Westdeutsche Zeitung: Die Gefahr hinter den Haftbefehlen gegen NRW-Steuerbeamte =
Von Horst Kuhnes
Geschrieben am 03-04-2012 |
Düsseldorf (ots) - Glaubt man den Äußerungen mancher deutscher
Wahlkämpfer, ist unser Nachbarland Schweiz keine Demokratie, sondern
fast schon eine Bananenrepublik - zumindest, was das eidgenössische
Rechtssystem betrifft: Hat sich die alpenländische Justiz doch
erdreistet, aus politischen Motiven gegen drei verdiente deutsche
Steuerbeamte Haftbefehle zu erlassen, weil diese deutschen
Schwarzgeld-Sündern hinterhergespürt haben. Das aber ist nur die
empörungsträchtige Stammtisch-Sichtweise. Bei näherem Hinsehen stellt
sich der Sachverhalt nämlich anders dar: Die Aktion der Schweizer
Ermittlungsbehörden entspringt gerade keiner politisch motivierten
Willkür, sondern ist im Gegenteil ein Beweis für die
Rechtsstaatlichkeit der Schweiz. Denn dort, wie in Deutschland auch,
gibt es das sogenannte Legalitätsprinzip - eine der Grundfesten des
Rechtsstaates. Es besagt im Kern, dass Staatsanwaltschaft und Polizei
ein Ermittlungsverfahren eröffnen müssen, wenn sie Kenntnis von einer
möglichen Straftat erhalten. Falls sich dabei der Verdacht erhärtet,
muss vor Gericht Anklage erhoben werden. Nun hat es einen Diebstahl
von Bankdaten beim Bankhaus Credit Suisse (CS) gegeben - eben jener
Daten, die dann für rund 2,5 Millionen Euro von NRW angekauft wurden.

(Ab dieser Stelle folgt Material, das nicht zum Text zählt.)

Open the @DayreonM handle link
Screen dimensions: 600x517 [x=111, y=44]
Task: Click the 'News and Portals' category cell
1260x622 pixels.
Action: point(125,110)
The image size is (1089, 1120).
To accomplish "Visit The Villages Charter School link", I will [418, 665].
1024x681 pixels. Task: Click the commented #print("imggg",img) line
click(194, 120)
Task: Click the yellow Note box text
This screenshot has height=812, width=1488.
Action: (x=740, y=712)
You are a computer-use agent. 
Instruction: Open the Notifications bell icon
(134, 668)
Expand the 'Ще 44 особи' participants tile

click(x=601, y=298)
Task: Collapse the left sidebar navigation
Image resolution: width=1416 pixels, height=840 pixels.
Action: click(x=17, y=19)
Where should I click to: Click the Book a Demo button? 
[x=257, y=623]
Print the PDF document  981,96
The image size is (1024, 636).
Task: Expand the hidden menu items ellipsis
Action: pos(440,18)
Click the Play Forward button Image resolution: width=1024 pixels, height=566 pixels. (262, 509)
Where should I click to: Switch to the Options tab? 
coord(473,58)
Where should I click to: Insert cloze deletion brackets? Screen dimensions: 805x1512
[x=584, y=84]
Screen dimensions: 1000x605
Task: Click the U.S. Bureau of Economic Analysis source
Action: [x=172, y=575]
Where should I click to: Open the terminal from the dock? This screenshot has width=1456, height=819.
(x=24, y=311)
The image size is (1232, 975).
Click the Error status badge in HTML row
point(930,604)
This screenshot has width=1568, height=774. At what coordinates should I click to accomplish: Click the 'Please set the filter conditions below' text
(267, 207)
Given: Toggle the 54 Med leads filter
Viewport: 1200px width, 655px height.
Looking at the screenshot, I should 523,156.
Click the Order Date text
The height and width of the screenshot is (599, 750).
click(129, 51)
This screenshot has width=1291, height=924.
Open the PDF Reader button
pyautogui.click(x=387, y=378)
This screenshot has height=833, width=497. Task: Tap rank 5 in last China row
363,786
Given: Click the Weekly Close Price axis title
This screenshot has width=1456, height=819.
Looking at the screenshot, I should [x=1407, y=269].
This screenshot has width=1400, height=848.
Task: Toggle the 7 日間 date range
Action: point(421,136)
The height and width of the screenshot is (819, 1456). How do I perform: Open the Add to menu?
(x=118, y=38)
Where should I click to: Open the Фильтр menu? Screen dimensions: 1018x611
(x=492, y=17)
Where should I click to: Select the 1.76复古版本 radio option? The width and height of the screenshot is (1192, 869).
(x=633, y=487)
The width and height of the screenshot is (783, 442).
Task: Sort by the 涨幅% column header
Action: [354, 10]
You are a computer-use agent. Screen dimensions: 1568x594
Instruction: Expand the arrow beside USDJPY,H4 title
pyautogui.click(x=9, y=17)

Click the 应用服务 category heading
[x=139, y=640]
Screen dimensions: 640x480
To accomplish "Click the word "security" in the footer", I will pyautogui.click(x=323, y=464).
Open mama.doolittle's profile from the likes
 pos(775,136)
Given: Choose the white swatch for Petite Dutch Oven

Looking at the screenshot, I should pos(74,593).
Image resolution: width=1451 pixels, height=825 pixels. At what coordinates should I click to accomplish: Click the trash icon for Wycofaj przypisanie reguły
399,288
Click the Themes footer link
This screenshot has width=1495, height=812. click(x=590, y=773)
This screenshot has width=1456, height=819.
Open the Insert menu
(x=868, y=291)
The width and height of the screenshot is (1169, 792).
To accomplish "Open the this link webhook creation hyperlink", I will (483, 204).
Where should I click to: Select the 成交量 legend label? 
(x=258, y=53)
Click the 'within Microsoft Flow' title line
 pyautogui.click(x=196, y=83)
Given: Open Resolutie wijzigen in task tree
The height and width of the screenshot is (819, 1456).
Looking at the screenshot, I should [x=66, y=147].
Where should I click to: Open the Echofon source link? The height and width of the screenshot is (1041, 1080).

EinTäter wurde verurteilt. Für die Schweizer Behörden besteht "der
Verdacht, dass von Deutschland aus konkrete Aufträge zum
Ausspionieren von Informationen der CS erteilt wurden". Dies wäre
nach Schweizer Recht der Straftatbestand Wirtschaftlicher
Nachrichtendienst (Artikel 273). Diesen Verdacht zu klären, sind die
Schweizer Ermittler nach dem Legalitätsprinzip verpflichtet - und
haben vor Wochen ein Rechtshilfeersuchen gestellt. Die Haftbefehle
gegen die drei Steuerfahnder wurden erst erlassen, als die
NRW-Behörden keinerlei Neigung zeigten, dem Schweizer Ersuchen
entgegenzukommen. Doch auch das deutsche Verhalten ist verständlich:
Das Land muss sich vor seine Beamten stellen. Denn die haben auf
jeden Fall weisungsgebunden gehandelt. Doch sollte dieses Handeln
tatsächlich strafrechtlich relevant gewesen sein, müssten nach dem
Legalitätsprinzip auch deutsche Ermittler tätig werden - bei
denjenigen, die die Anweisungen an die Steuerbeamten gaben.